Collected data entries
───
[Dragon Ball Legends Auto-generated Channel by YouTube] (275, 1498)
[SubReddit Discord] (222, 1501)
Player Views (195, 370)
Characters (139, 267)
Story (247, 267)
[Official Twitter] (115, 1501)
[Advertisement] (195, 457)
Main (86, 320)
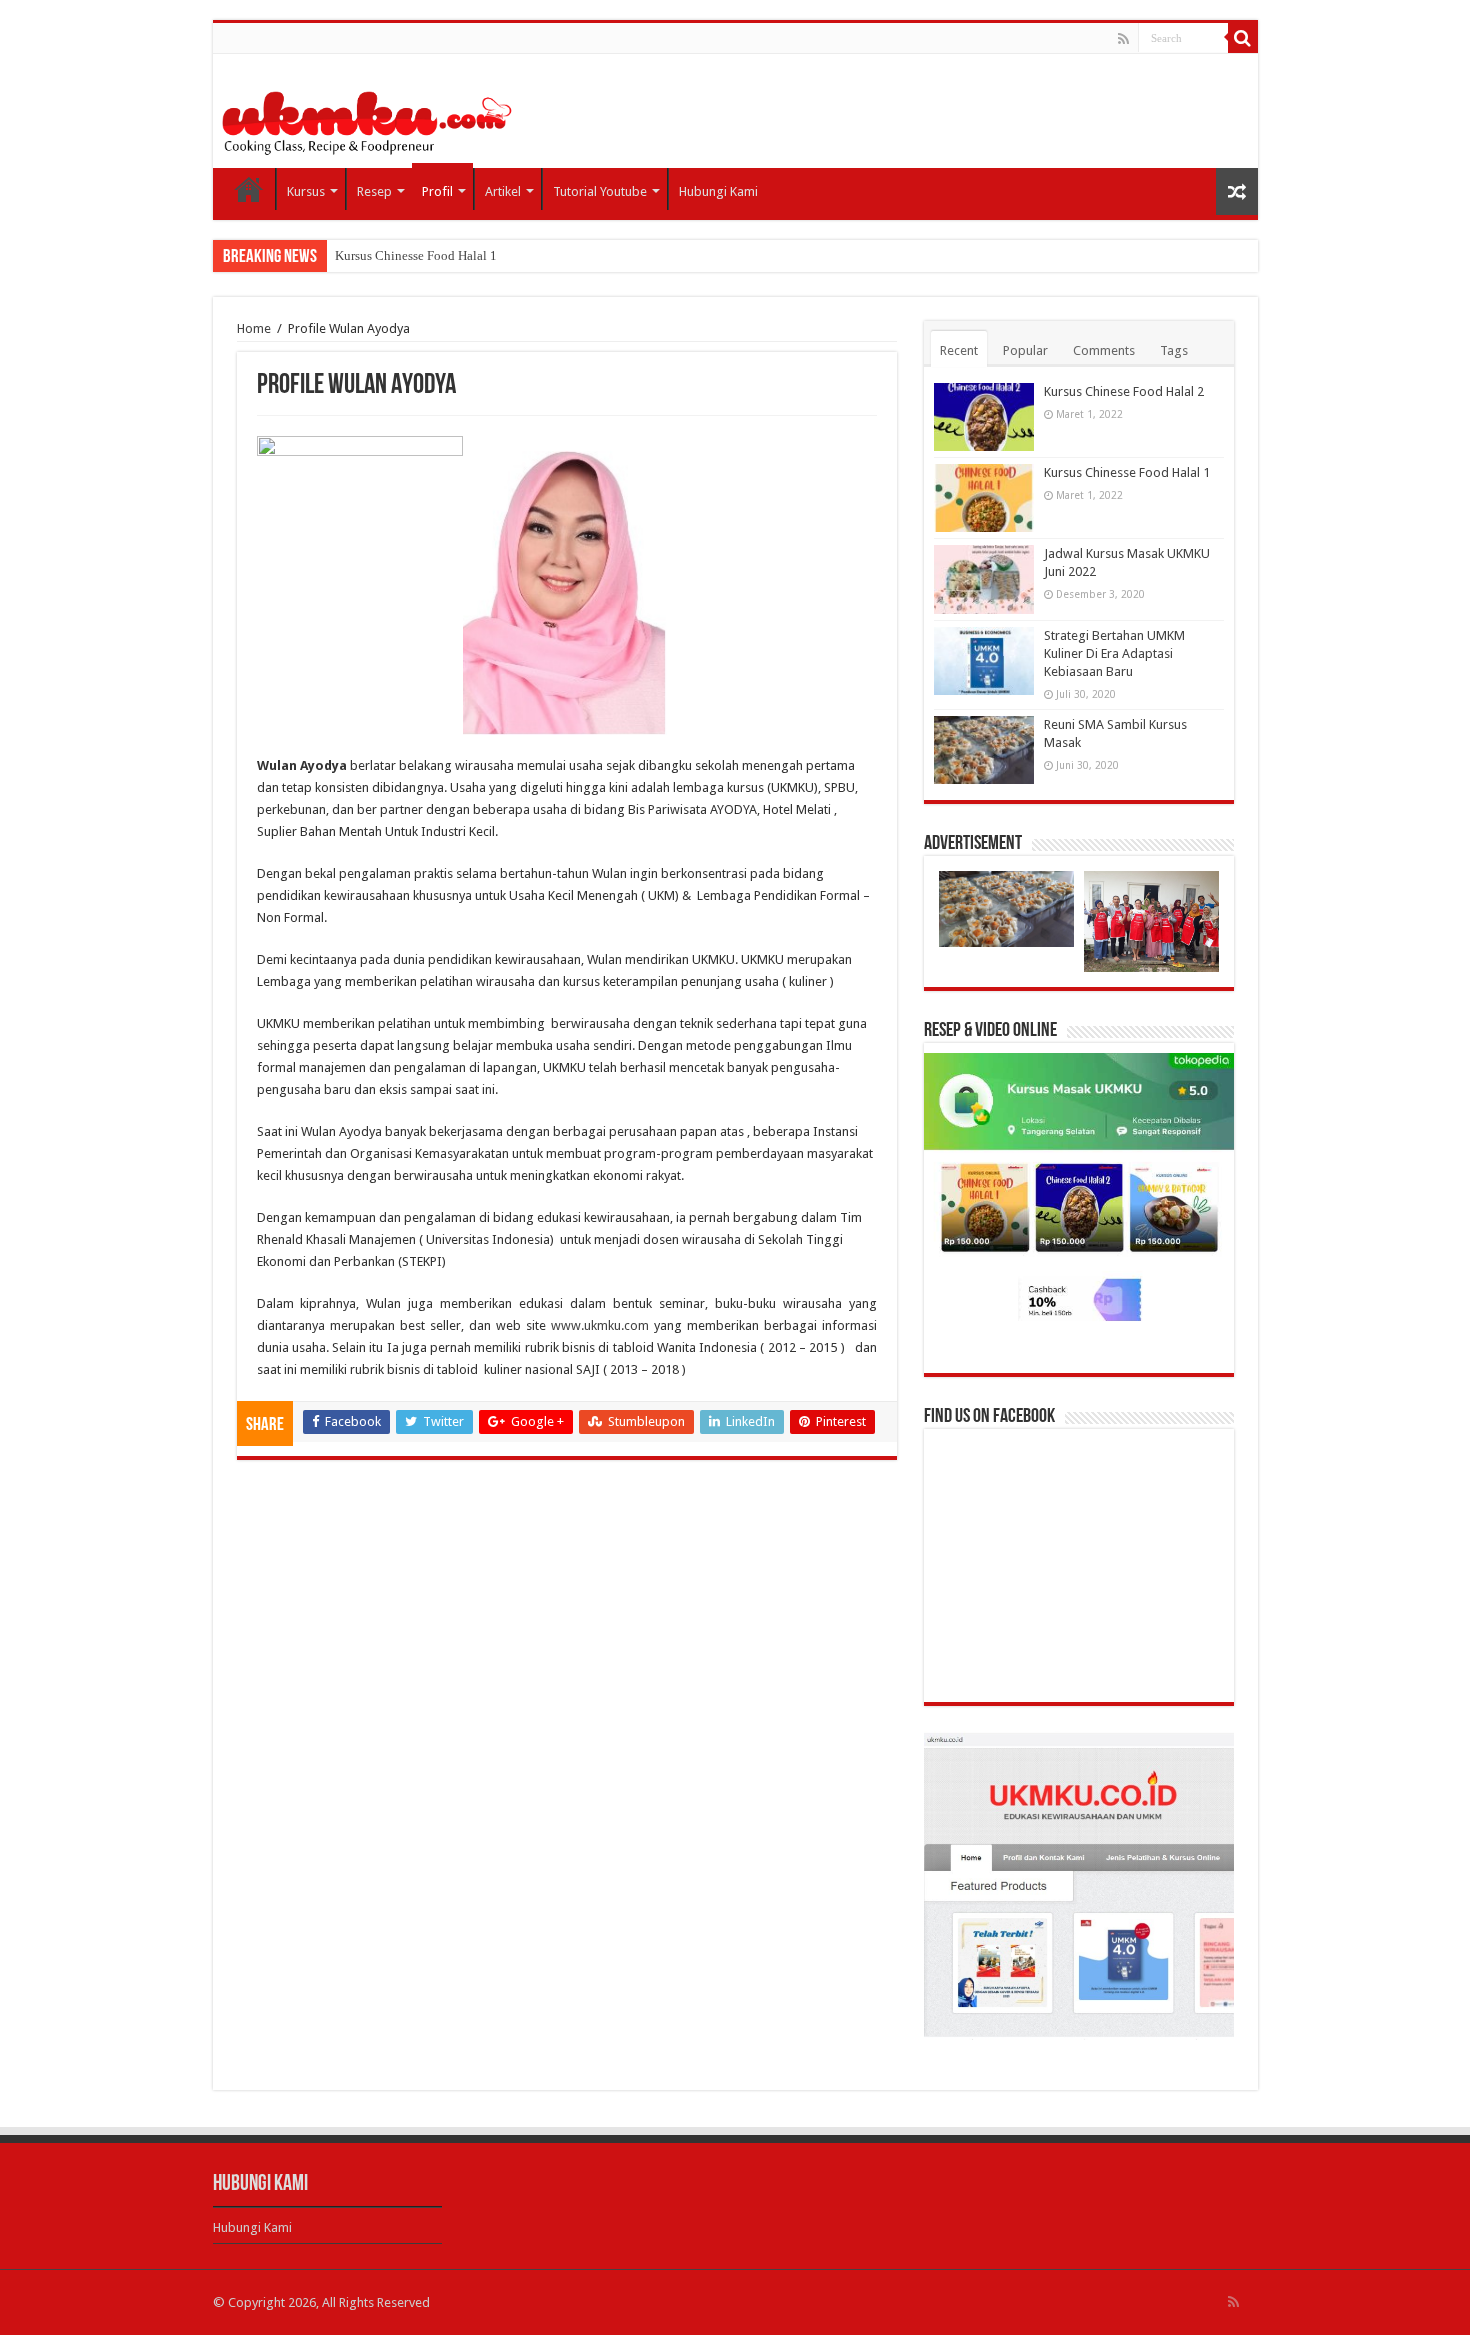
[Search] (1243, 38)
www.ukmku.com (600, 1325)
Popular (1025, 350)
───
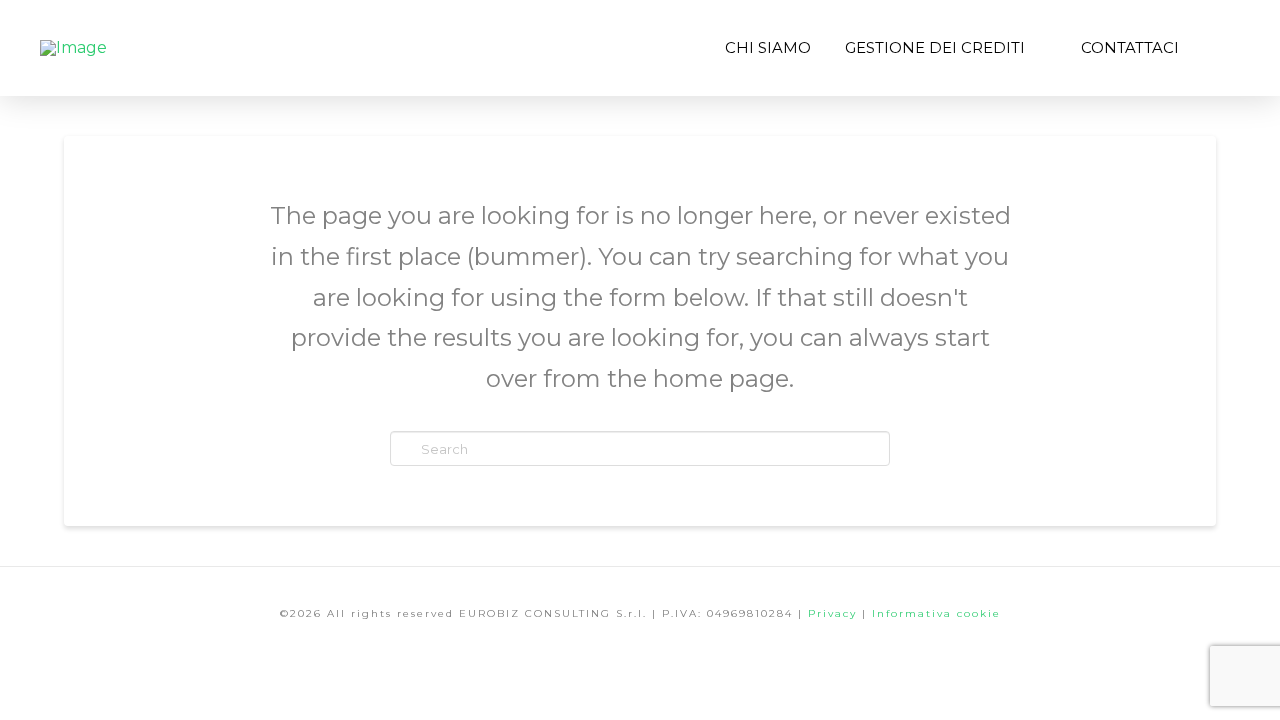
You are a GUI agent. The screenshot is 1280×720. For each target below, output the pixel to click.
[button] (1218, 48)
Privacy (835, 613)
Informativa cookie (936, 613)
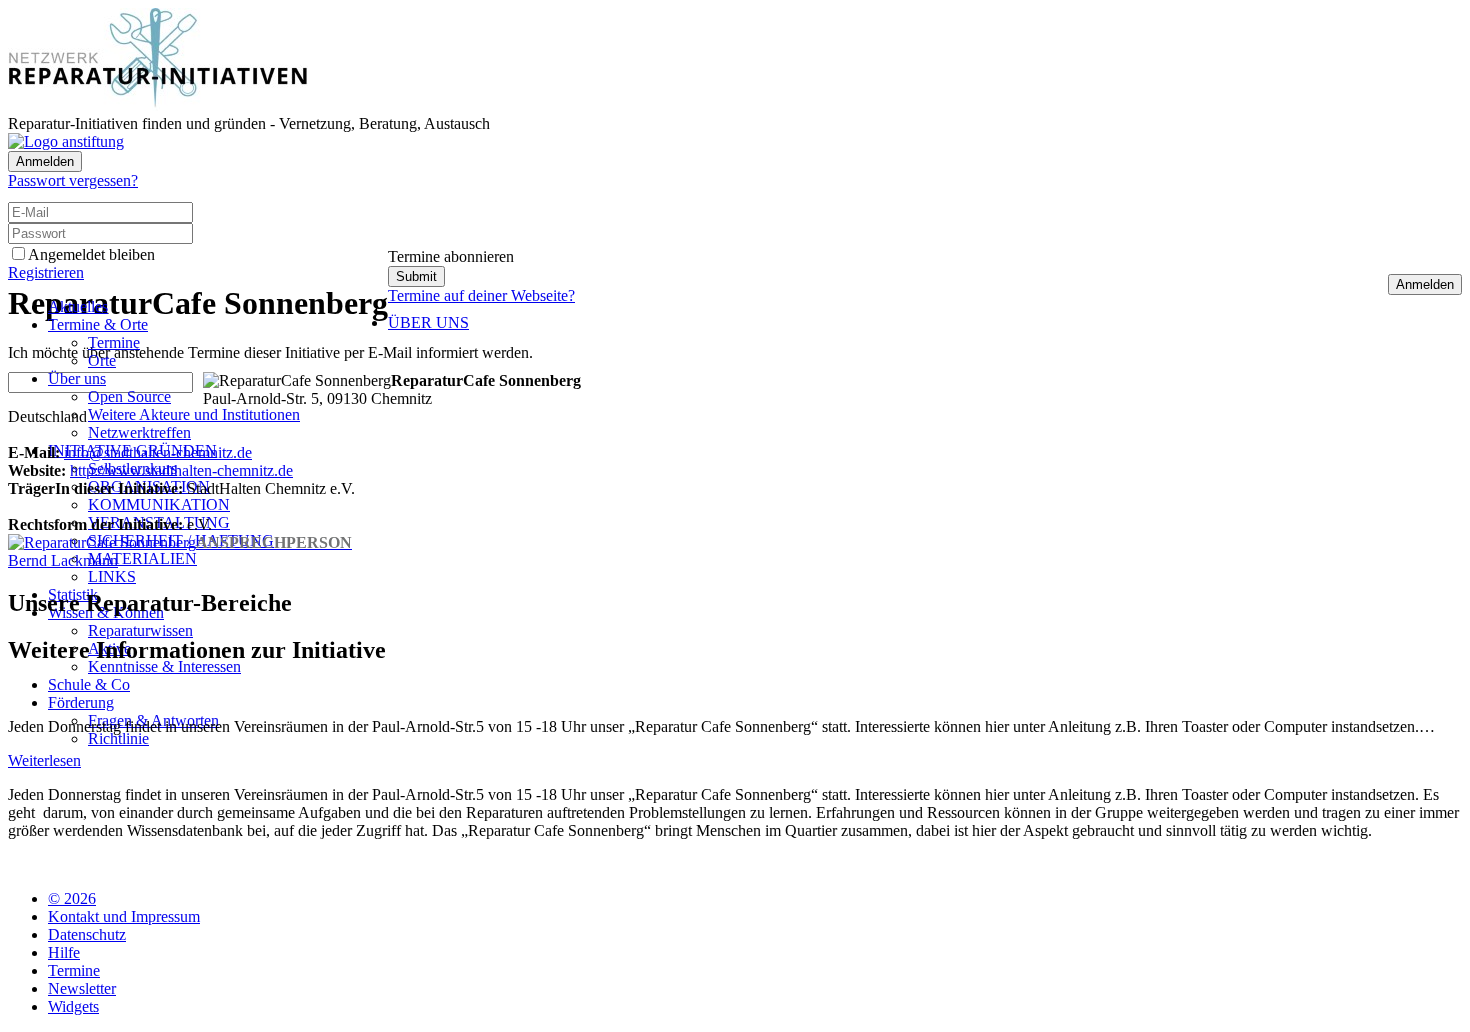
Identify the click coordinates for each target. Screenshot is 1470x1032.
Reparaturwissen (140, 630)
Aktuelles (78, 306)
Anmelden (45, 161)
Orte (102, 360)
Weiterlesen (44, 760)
───
(Description of the task): Tally the lines of the entries that include the word "each" and give only the total.

(Solution to the exercise): 2